Fortinet's Q1 print was a beat across every line that matters. Adjusted EPS came in at $0.82 against a $0.62 estimate — a $0.20 beat, or roughly 32% above consensus. Revenue of $1.850 billion cleared the $1.732 billion estimate by 7%. The company then raised full-year 2026 guidance on both metrics: adjusted EPS lifted to $3.10-$3.16 from $2.94-$3.00, and revenue guidance moved to $7.710B-$7.870B from $7.500B-$7.700B, both comfortably above the prior Street consensus. Q2 guidance also landed above estimates. After-hours, the stock moved sharply higher. The setup going in — heavy put buying, cautious positioning — had the look of a trade that will need to be quickly unwound.
Short interest adds a modest supporting note rather than a central narrative. At 2.6% of the free float — roughly 19.6 million shares — bears hold a real but contained position. That count is up about 4% over the past week and roughly the same over the past month, tracking sideways rather than building aggressively. Borrowing costs are relaxed at 0.24%, and the borrow market is loose, with availability extremely wide. There is no pressure in the lending market and no meaningful squeeze tension. With the stock gapping higher on earnings, that 2.6% short position now faces a straightforward cover decision rather than a squeeze.
The analyst community arrives at this print already divided, and not in FTNT's favour based on ratings counts alone. Recent activity has skewed cautious. Mizuho lowered its target to $70 in mid-April, keeping an Underperform rating. Wells Fargo initiated at Underweight with a $64 target in early March. JPMorgan has held an Underweight stance with a target in the low $70s. On the other side, BMO Capital raised its target to $100 on May 4 while sticking at Market Perform — a constructive move timed almost perfectly into earnings week. Cantor Fitzgerald reiterated Neutral at $87, essentially in line with Wednesday's pre-earnings close. The mean analyst target of $89.57 sits almost exactly at Tuesday's closing price of $89.92, which points to a Street that, before tonight, had used up its upside. The beat and raise will likely prompt a cluster of target increases in coming sessions.
Insider activity this week adds one more data point worth noting. Both founders sold shares on May 4. CEO Ken Xie sold a combined total of around $476,000 worth of stock at prices between $87 and $90. CTO Michael Xie sold approximately $220,000 worth in a series of smaller transactions the same day. CFO Christiane Ohlgart sold a smaller clip on May 5. All trades carry low significance scores and appear consistent with scheduled selling rather than a signal of conviction. Over the 90-day window, net insider activity is modestly positive at roughly 22,000 shares, with the positive balance reflecting a stock award to the CEO on May 1.

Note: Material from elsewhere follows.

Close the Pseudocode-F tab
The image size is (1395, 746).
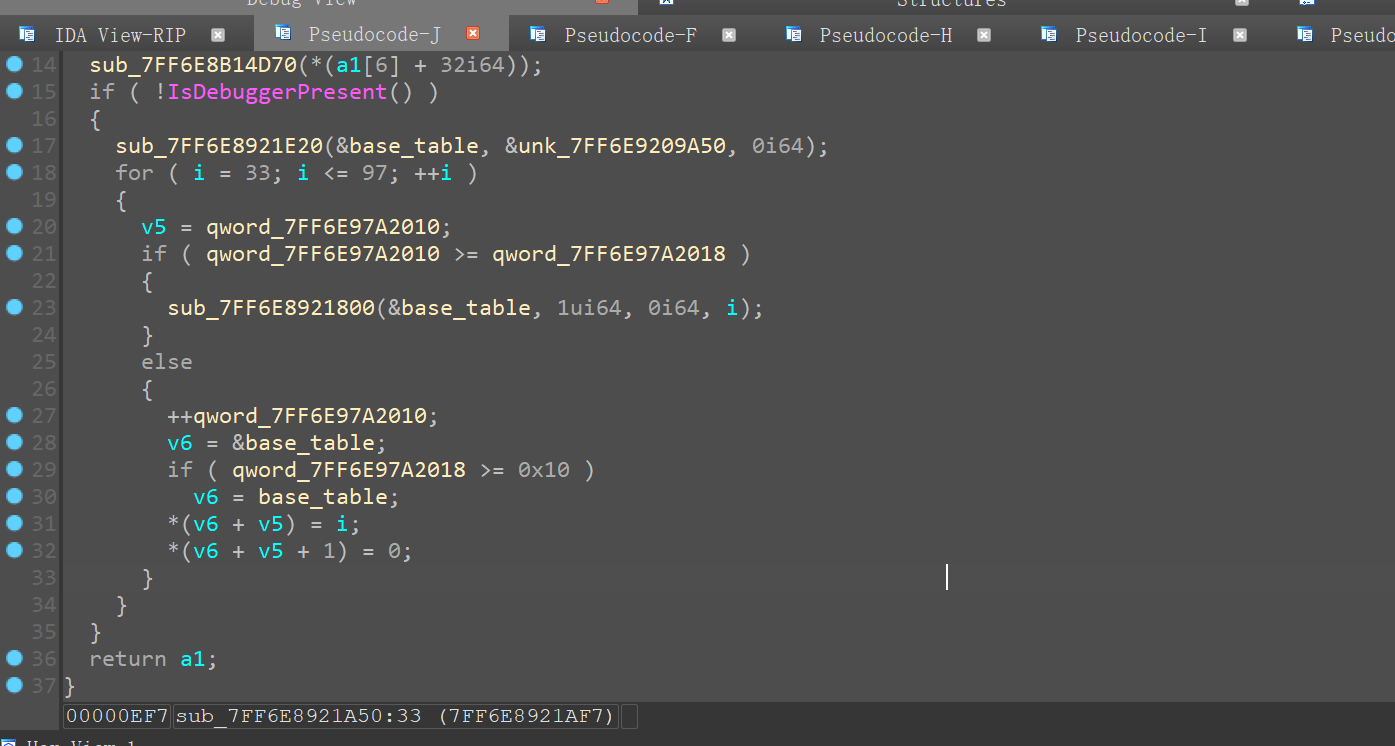point(729,35)
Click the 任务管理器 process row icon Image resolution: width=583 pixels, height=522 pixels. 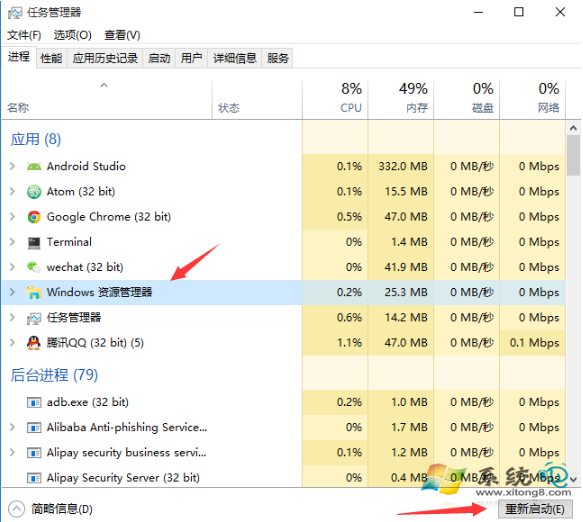click(34, 318)
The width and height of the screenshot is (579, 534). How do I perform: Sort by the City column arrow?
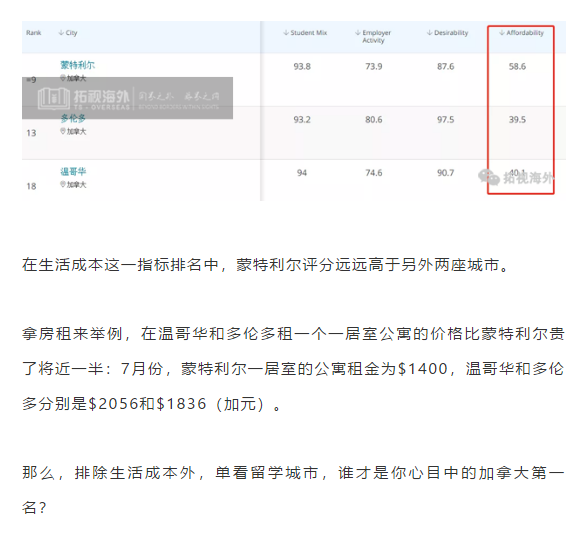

Peer cybersecurity names broadly had a solid week heading into the print. CRWD gained nearly 5% on the week. PANW added 1.7%. RDWR climbed 6.3%. FTNT's own 4.9% week-to-date gain looks broadly in line with the sector move, suggesting no unusual divergence ahead of the number — the stock was simply lifting with the tide.
What to watch next: with the EPS beat at 32% above consensus and full-year guidance raised on both revenue and margin, the immediate question shifts to whether the Street's $89.57 average target gets materially revised upward — and how quickly the put-heavy options positioning rotates into call demand as traders reassess the risk profile after the beat.